╭─ Records supplied
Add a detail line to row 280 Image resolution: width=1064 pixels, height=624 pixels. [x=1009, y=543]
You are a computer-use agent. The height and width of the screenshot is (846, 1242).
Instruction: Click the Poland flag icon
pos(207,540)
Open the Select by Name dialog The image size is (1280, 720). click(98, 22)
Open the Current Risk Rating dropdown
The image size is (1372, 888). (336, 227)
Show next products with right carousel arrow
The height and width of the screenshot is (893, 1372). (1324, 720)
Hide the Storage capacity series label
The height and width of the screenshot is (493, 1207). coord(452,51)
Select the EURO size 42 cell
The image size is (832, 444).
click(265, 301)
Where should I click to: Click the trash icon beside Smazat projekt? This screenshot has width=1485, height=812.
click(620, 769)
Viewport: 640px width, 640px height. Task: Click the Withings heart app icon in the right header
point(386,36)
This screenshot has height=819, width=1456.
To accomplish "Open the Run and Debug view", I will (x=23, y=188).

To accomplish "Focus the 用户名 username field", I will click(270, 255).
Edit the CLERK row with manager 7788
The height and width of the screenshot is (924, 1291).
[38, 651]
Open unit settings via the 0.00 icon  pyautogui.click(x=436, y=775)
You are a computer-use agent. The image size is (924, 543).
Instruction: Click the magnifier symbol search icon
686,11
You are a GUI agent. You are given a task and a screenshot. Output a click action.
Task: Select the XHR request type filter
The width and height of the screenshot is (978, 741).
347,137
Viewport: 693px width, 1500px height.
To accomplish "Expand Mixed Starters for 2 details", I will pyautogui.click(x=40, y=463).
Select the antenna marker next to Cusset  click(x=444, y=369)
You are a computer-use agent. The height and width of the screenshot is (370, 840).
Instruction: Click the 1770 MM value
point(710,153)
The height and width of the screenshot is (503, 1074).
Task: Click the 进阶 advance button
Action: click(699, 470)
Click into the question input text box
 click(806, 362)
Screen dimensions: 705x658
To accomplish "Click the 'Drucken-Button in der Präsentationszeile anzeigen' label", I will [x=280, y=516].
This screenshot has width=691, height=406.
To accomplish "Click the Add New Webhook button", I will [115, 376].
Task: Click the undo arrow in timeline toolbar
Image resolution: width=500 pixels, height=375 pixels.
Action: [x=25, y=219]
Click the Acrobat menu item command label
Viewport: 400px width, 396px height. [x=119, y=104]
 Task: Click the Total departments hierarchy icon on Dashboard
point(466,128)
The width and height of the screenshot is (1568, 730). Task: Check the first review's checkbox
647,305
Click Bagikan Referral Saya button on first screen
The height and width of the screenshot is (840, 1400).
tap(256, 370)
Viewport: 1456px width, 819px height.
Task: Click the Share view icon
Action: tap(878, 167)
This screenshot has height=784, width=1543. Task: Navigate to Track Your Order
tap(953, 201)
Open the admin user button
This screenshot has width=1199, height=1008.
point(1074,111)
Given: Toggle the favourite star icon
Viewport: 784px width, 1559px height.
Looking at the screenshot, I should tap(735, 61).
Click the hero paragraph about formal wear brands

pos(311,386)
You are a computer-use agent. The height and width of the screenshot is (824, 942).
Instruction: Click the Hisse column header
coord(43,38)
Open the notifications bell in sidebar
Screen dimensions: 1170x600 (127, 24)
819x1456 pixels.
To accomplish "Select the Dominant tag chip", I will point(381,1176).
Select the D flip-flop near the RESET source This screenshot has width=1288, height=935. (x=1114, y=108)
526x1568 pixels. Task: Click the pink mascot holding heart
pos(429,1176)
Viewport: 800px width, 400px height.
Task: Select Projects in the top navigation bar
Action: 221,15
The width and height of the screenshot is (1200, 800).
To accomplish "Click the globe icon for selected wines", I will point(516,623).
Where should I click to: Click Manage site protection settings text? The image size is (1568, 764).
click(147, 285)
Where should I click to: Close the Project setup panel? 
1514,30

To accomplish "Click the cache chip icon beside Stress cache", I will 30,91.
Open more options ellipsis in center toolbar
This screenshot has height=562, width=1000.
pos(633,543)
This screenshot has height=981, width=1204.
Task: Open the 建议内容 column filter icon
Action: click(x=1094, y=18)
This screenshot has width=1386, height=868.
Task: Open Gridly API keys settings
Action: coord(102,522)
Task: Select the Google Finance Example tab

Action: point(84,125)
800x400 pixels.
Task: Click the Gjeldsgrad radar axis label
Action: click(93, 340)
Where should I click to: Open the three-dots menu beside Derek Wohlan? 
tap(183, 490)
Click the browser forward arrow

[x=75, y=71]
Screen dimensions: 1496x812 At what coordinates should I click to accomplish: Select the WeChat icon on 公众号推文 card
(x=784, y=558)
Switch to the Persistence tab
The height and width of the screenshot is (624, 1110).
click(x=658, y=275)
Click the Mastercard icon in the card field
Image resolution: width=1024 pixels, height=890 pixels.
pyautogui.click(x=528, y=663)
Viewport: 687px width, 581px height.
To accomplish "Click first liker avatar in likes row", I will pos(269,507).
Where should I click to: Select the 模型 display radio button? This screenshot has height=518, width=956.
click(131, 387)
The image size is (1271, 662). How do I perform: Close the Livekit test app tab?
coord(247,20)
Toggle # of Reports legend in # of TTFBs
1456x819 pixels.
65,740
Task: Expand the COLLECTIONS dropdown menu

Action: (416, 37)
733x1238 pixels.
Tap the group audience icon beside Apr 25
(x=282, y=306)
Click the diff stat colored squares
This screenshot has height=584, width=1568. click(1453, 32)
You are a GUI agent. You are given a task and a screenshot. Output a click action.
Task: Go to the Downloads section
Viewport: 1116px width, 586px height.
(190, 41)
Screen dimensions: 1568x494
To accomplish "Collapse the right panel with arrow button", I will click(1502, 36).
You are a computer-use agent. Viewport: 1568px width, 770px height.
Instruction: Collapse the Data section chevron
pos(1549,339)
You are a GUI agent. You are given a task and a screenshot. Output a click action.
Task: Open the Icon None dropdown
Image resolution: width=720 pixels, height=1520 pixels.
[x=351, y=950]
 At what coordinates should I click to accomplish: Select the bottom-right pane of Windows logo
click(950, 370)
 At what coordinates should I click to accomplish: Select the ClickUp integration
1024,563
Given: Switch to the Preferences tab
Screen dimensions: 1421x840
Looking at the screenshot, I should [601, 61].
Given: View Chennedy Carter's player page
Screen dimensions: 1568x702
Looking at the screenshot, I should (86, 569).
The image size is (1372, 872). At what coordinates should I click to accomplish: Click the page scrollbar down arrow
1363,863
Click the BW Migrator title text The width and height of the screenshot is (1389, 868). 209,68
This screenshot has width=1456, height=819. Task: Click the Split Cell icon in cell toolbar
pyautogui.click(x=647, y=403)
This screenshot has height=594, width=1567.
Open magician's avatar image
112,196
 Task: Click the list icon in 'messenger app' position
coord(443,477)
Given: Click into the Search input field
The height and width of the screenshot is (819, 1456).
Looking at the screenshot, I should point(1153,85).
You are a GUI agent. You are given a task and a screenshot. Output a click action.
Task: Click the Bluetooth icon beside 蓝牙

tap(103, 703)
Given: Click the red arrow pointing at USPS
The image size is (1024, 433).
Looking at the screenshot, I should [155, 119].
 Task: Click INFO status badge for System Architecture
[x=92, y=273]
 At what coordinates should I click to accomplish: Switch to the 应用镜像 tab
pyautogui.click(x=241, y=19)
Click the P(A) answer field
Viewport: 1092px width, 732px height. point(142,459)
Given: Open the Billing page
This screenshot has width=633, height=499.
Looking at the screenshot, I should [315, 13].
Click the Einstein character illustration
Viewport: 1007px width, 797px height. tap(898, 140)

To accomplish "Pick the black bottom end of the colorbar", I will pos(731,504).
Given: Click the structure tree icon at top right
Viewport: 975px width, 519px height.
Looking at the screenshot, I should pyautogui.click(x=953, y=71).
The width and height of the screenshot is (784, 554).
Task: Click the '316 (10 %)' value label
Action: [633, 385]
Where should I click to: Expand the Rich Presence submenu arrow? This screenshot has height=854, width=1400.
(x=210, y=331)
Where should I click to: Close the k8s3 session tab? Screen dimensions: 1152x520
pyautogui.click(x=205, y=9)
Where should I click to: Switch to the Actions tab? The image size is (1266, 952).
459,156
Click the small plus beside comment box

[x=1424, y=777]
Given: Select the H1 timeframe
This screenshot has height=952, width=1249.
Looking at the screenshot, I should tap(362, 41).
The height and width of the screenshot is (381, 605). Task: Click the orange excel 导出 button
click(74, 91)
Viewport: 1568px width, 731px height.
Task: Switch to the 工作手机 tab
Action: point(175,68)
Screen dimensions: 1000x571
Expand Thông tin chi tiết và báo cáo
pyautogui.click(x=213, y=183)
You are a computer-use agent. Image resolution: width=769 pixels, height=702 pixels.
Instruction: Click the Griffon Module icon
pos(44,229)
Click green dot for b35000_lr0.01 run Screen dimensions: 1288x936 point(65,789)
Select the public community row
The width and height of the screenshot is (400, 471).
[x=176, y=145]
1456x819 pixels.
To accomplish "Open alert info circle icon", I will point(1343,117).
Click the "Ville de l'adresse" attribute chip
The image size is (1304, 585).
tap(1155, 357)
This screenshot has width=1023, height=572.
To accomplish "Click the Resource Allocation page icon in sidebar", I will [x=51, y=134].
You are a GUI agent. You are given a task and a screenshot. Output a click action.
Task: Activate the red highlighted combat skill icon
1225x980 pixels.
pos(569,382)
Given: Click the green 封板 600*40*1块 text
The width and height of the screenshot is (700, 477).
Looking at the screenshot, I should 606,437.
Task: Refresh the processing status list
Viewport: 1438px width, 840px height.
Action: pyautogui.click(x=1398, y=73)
╰─
§ **What to do**
Write out the lines above without any changes, starting with the line that contains "Task: Select the Google Finance Example tab" and going on through the line that contains "(x=784, y=558)".

§ **Exercise result**
Task: Select the Google Finance Example tab

Action: point(84,125)
800x400 pixels.
Task: Click the Gjeldsgrad radar axis label
Action: click(93, 340)
Where should I click to: Open the three-dots menu beside Derek Wohlan? 
tap(183, 490)
Click the browser forward arrow

[x=75, y=71]
Screen dimensions: 1496x812 At what coordinates should I click to accomplish: Select the WeChat icon on 公众号推文 card
(x=784, y=558)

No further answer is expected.